= Deò-ghrèine =

Deò-ghrèine (/gd/) or Deò-grèine means 'ray of sunshine'; or Dérgreine as 'tear of sunshine'. It occurs in the following:

- Fionn mac Cumhaill's famous banner, also known as Deò-ghrèine Mhic Cumhail after him.
- Perhaps inspired by MacCumhail's banner, An Deò-gréine was also used as the name of a Scottish Gaelic magazine, the organ of An Comunn Gàidhealach, first produced in 1905, later being retitled An Gàidheal. Its editors included Malcolm Macfarlane (1905–6) and Rev. Malcolm MacLennan (1906–8), best known for his dictionary.

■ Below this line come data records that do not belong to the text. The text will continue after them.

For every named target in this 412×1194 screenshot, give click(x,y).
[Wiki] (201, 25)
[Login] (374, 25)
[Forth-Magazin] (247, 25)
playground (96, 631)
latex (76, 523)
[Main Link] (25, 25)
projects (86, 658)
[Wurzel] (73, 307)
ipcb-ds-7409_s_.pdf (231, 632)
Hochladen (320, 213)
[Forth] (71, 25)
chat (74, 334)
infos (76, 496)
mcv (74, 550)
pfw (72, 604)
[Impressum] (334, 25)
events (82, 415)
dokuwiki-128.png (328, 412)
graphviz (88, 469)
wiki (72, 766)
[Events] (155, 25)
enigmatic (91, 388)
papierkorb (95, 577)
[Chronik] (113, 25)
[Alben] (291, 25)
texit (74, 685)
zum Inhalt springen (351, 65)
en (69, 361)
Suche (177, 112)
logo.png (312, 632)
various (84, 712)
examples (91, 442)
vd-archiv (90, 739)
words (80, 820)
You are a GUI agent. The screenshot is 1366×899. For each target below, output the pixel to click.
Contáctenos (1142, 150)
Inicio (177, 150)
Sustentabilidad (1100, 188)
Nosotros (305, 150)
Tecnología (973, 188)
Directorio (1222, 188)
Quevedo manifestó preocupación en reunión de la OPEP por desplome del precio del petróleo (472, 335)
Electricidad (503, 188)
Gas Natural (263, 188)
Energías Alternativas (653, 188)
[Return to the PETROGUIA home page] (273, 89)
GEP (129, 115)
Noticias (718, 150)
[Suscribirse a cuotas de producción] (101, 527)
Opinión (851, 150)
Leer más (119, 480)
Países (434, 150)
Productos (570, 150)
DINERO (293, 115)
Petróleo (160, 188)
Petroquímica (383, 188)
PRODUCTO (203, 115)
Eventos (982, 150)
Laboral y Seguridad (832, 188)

- In James MacPherson’s Ossianic stories, based on Gaelic mythology, but with his own additions, it was also used for "the daughter of Cairbre, and wife of that Cruthgheal who was slain in battle by Swaran, king of Scandinavia, (Lochlann)". Some say that this character originally represented a daughter of the sun, something common in various mythologies. She was held captive in the Land of the Big Women, freed by Cailleach (disguised as a fox) and Brian. This version is possibly also spelled Der Greine or Dia Griene. The story of Dia Greine, the Caillaleach and Brian is also mentioned in The Encyclopedia of Celtic Mythology and Folklore By Patricia Monaghan.

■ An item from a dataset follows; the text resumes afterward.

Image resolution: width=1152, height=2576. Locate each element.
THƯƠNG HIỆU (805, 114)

- Another Dérgreine (in Irish Legend) sleeps with Laegaibe Mac Crimthann during his visit to Fairyland, story in The Book of Leinster. There is a variation of this legend where she was the daughter of a king, given to the hero Laoghaire Mac Crimthann as a reward for his service to her father in killing the fierce Fianna warrior Goll mac Morna mentioned in The Encyclopedia of Celtic Mythology and Folklore By Patricia Monaghan.